→ Trecho citado:
A administração de bens e negócios pode ser uma dor de cabeça para as famílias. Embora ninguém queira pensar em conflitos graves ou mesmo no evento morte, discussões podem surgir e problemas pré-existentes se agravar quando eles chegam sem que a sucessão esteja bem delineada. A transferência de bens e condicionantes de herança podem ser feitas de diferentes formas: testamento, codicilo, doação direta ou para holding familiar.

Herdeiros necessários

É preciso entender antes que, no Brasil, o Direito de Família é pouco flexível quanto à partilha, e os herdeiros necessários - descendentes, ascendentes e cônjuge - devem receber ao menos 50% dos bens deixados, independentemente de testamento. Além disso, o inventário gera impostos que podem chegar a 6% do patrimônio - sem contar as custas judiciais e os honorários. Por isso, famílias com muitos bens e de valor relevante optam por diferentes modelos de transferência e planejamento sucessório, que podem ser encaminhados em vida, para cuidar do patrimônio familiar e reduzir os custos.

“Para além da economia, a doação em vida e a constituição de holding familiar promovem uma blindagem patrimonial. Geralmente, o objetivo é impedir que os herdeiros dilapidem o patrimônio, já que não se pode deixar tudo para um único filho, em que se confie mais, por exemplo, e evitar que a administração de empresas e bens caia em mãos de quem não tenha tanta aptidão”, explica Ardala Corso, professora de Direito de Família e Sucessões da UniRitter.

Por isso mesmo, a figura da doação gera certa insegurança jurídica. “Será sempre em benefício de algum herdeiro em detrimento de outro. Infelizmente, é muito comum a exclusão de mulheres da administração do patrimônio”, comenta. E se um dos herdeiros ficar insatisfeito com a partilha e contestá-la, pode-se resultar em valores e bens imobilizados. “Quando não se chega a consenso, muitas vezes imóveis bloqueados acabam se deteriorando. Geralmente, casas que vemos abandonadas por aí são fruto desses litígios”, diz a professora.

Testamento e codicilo

O testamento sempre se sobrepõe a contratos empresariais, e deverá ser cumprido se não houver vícios. Porém, caso já se tenha constituído uma holding familiar, a Pessoa Física não disporá mais desse patrimônio. Ela só poderá colocar em testamento bens que estejam em seu nome. Não é recomendável incluir numa holding bens que depreciam rápido, como veículos de uso cotidiano - estes sempre convém deixar para a partilha.

→ A tarefa:
Passe para o inglês esta frase do texto sobre planejamento sucessório: "O testamento sempre se sobrepõe a contratos empresariais, e deverá ser cumprido se não houver vícios." A listagem que vem a seguir é um material separado do texto sobre planejamento sucessório.

→ Dados coletados:
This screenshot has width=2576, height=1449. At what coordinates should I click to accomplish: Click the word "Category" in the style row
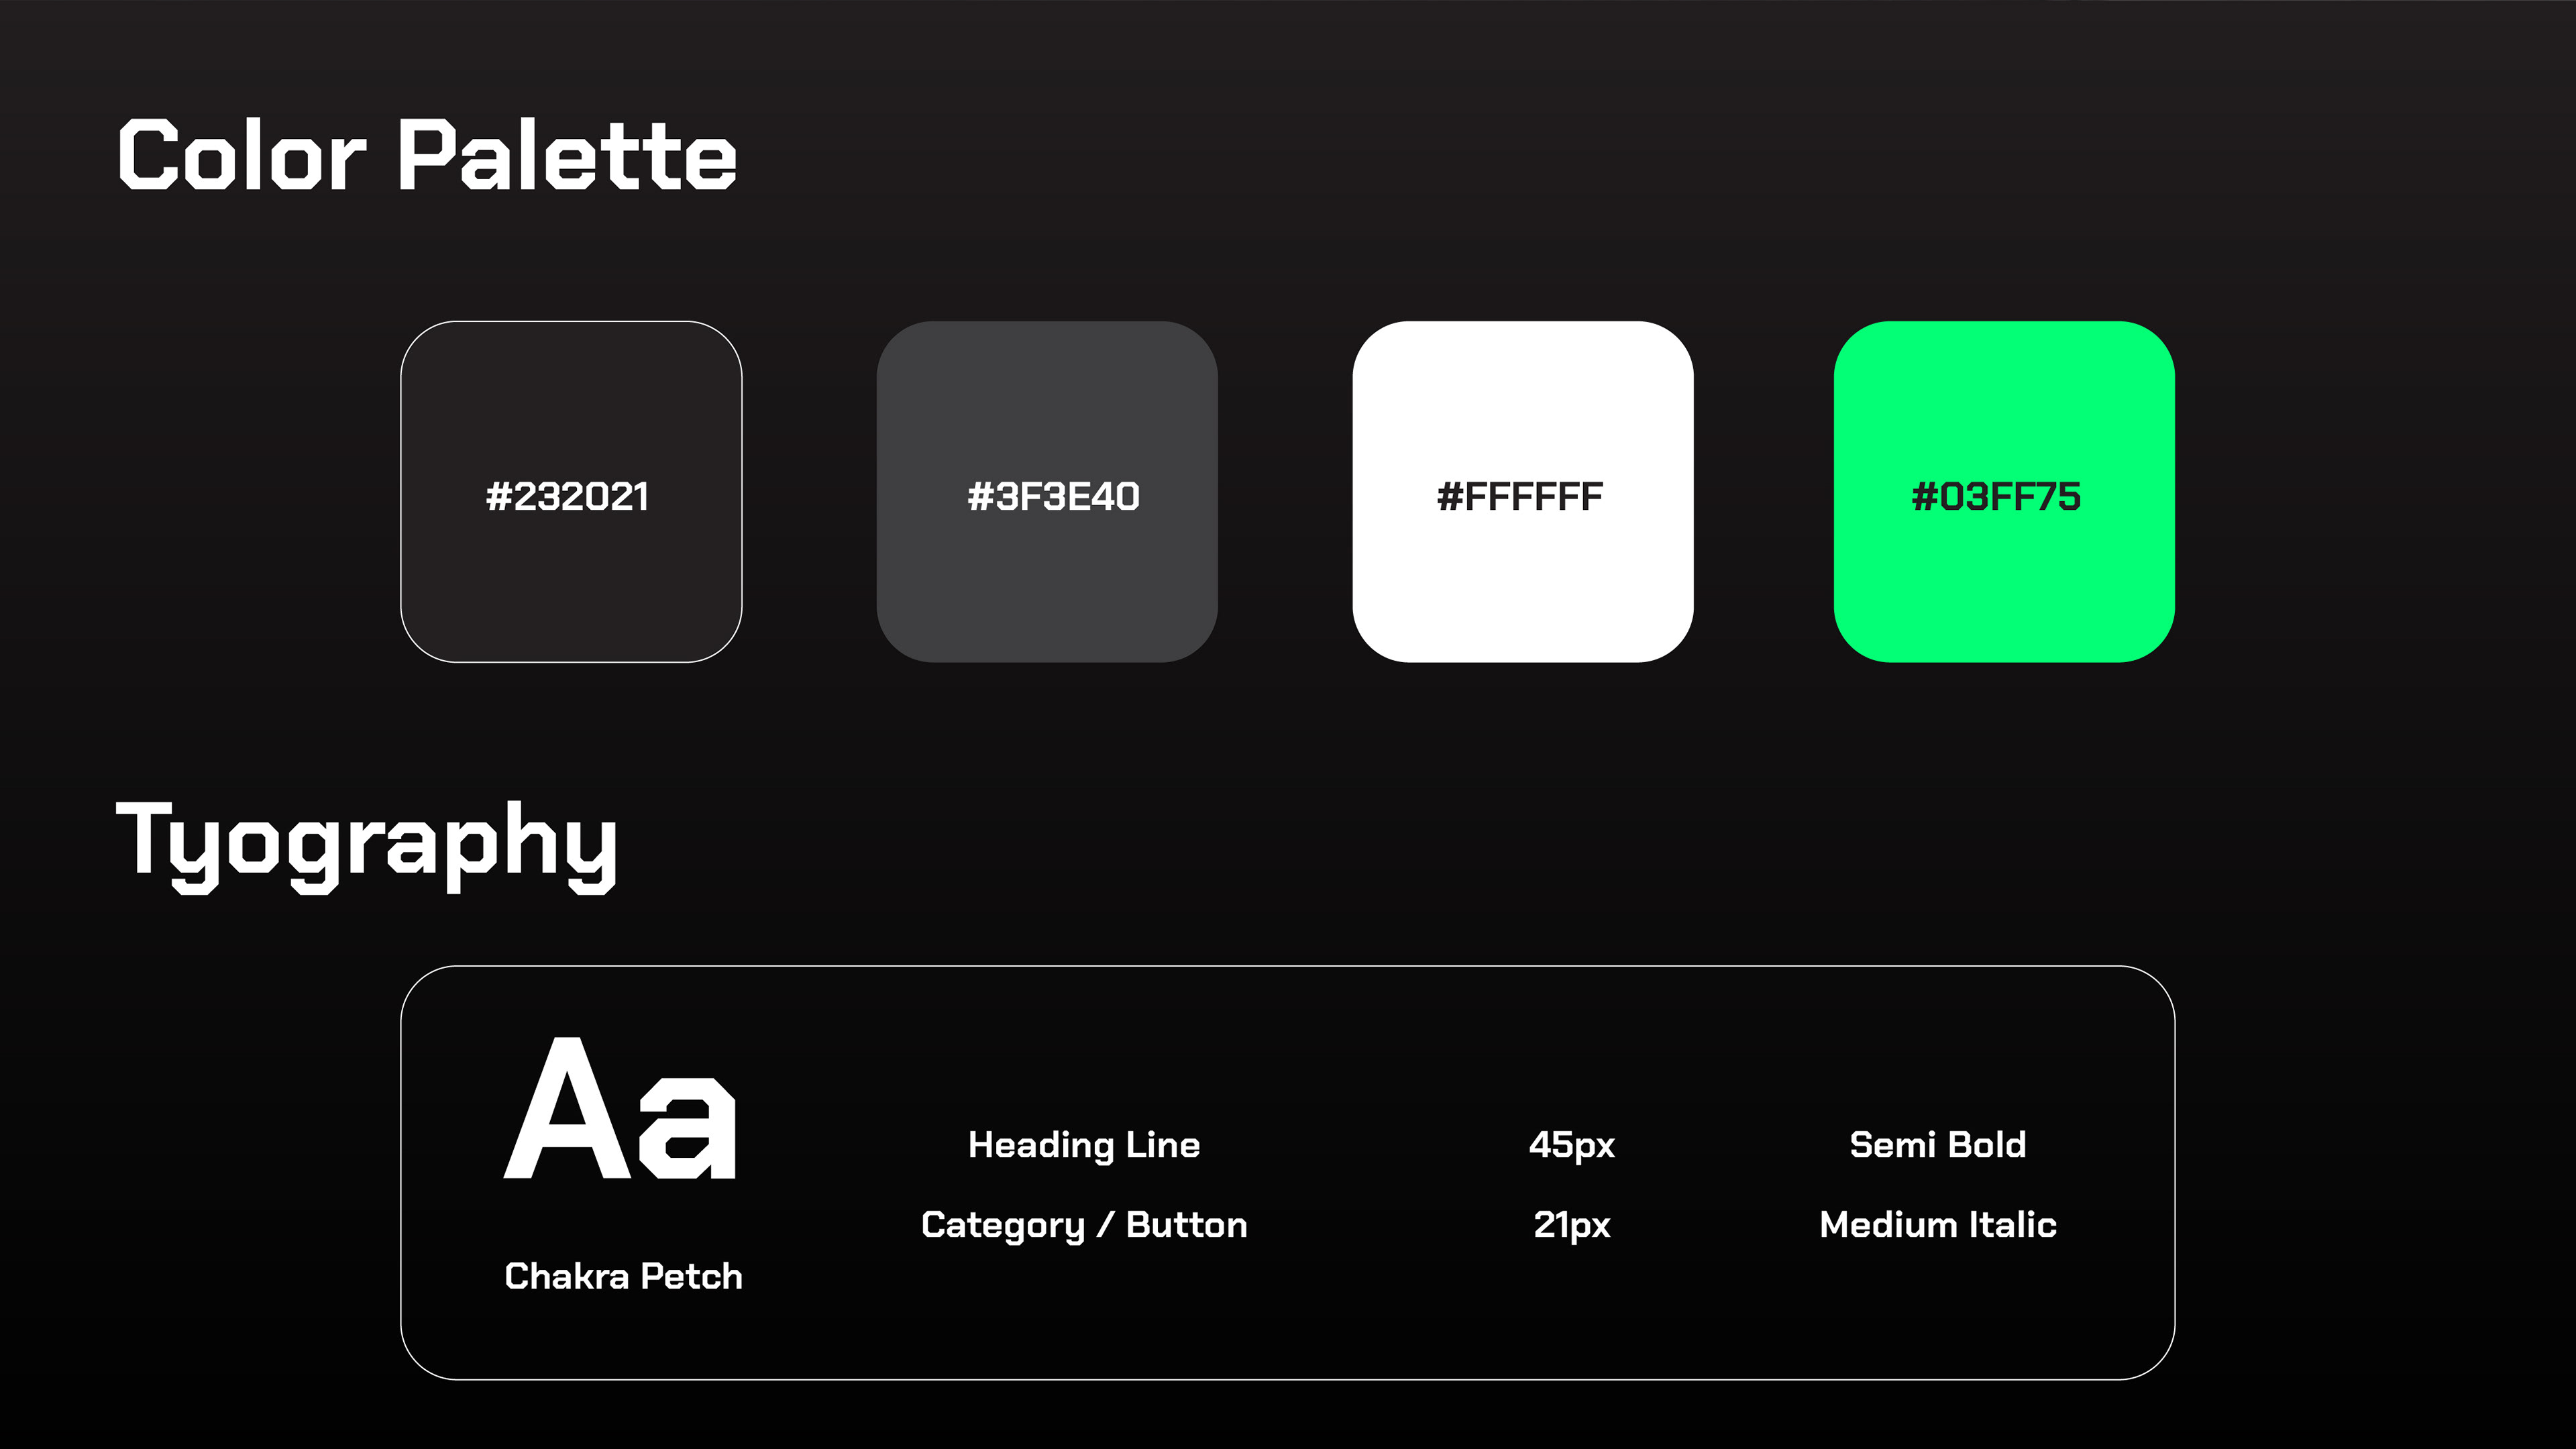point(1003,1225)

→ Solução do exercício:
A will always takes precedence over business contracts, and it must be carried out if there are no defects.